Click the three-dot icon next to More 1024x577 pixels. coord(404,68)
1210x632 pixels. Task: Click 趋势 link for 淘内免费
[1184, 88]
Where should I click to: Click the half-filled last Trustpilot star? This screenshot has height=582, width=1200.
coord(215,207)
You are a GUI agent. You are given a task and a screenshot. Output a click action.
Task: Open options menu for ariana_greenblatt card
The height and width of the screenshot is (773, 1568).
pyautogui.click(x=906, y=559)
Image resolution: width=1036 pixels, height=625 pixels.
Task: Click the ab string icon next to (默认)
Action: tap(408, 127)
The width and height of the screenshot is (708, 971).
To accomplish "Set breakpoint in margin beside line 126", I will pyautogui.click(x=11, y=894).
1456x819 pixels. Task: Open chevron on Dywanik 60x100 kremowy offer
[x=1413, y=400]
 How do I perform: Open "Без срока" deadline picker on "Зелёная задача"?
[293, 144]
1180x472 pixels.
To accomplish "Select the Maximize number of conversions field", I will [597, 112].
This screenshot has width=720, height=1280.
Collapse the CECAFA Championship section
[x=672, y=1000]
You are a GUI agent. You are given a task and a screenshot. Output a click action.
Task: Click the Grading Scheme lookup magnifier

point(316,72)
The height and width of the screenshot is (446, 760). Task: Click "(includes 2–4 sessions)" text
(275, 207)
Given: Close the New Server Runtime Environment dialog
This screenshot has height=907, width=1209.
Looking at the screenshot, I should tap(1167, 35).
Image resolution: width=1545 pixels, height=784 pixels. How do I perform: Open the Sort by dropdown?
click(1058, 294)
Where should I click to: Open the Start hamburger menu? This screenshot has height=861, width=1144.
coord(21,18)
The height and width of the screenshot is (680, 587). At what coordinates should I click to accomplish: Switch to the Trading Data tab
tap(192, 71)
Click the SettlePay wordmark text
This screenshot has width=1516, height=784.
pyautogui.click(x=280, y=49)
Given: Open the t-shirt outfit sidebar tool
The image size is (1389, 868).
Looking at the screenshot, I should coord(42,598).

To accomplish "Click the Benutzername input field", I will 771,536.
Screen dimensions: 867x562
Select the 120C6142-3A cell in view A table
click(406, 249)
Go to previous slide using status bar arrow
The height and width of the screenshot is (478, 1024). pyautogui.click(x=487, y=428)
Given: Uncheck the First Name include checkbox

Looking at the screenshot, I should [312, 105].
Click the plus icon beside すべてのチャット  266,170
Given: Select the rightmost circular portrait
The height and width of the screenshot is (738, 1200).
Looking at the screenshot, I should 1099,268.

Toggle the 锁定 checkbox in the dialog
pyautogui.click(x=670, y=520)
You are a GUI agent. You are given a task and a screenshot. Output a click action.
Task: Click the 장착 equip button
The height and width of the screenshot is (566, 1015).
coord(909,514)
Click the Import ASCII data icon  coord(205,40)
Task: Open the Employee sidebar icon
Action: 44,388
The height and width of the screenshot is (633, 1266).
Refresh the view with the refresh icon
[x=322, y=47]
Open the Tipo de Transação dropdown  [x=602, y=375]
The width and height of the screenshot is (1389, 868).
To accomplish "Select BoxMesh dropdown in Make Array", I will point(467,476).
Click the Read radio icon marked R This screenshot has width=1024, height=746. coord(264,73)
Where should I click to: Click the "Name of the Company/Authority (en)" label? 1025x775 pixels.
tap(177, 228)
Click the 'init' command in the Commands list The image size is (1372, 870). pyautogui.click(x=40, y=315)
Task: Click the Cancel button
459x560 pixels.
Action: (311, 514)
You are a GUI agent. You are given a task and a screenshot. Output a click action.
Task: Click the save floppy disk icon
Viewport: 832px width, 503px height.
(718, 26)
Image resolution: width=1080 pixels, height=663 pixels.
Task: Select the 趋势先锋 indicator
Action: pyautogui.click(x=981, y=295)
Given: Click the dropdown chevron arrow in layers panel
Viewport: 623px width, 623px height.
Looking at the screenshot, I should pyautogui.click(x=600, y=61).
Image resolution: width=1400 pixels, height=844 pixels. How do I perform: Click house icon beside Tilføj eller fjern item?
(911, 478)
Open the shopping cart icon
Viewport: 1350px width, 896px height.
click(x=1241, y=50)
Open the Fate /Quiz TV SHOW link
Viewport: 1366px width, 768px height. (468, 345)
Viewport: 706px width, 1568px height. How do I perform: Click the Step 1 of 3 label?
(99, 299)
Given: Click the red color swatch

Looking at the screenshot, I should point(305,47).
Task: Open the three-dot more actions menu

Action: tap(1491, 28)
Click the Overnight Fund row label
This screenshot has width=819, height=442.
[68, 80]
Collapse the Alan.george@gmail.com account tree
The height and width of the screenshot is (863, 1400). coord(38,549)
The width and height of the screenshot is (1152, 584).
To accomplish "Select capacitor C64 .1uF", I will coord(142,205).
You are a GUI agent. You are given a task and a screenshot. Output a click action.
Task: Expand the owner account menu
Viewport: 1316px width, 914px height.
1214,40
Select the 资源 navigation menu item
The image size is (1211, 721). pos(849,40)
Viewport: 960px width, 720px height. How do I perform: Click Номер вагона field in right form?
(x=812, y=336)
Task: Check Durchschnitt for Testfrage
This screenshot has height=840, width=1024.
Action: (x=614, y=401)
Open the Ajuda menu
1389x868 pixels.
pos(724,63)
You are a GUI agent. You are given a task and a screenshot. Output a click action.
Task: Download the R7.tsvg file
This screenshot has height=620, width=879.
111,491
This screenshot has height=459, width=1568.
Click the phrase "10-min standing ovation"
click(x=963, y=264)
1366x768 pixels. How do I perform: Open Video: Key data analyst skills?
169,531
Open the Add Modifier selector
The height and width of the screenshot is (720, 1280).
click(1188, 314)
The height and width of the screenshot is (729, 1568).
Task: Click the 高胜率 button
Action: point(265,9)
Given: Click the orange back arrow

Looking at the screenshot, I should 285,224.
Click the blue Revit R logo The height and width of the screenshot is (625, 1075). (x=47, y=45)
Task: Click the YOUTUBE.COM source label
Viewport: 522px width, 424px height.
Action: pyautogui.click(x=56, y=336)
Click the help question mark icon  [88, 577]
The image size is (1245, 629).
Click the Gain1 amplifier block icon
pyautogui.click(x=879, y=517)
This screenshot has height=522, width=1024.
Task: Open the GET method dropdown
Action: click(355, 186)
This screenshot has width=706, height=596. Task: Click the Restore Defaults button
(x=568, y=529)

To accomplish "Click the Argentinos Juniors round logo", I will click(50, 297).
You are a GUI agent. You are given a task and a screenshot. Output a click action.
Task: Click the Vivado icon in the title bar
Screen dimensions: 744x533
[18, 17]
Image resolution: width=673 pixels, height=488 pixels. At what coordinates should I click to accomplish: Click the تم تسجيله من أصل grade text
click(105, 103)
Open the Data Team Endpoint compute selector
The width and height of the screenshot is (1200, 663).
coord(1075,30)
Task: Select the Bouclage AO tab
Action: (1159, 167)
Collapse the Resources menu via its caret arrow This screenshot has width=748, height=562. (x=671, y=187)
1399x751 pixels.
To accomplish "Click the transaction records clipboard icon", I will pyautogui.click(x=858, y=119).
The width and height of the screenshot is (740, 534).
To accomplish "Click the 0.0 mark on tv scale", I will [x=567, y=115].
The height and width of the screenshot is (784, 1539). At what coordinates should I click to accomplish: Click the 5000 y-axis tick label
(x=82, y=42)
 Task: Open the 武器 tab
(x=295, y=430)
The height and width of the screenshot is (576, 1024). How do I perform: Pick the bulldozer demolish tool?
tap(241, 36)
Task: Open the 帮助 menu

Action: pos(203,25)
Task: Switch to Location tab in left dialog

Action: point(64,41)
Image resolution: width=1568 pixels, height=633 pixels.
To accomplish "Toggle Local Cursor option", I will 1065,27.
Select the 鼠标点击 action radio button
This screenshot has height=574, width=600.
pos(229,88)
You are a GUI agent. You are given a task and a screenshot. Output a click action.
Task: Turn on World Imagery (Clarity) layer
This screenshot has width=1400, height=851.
____
Exercise: Locate the word "logo" in the records above, and return each line that has it.

Answer section:
Click the blue Revit R logo The height and width of the screenshot is (625, 1075). (x=47, y=45)
To accomplish "Click the Argentinos Juniors round logo", I will click(50, 297).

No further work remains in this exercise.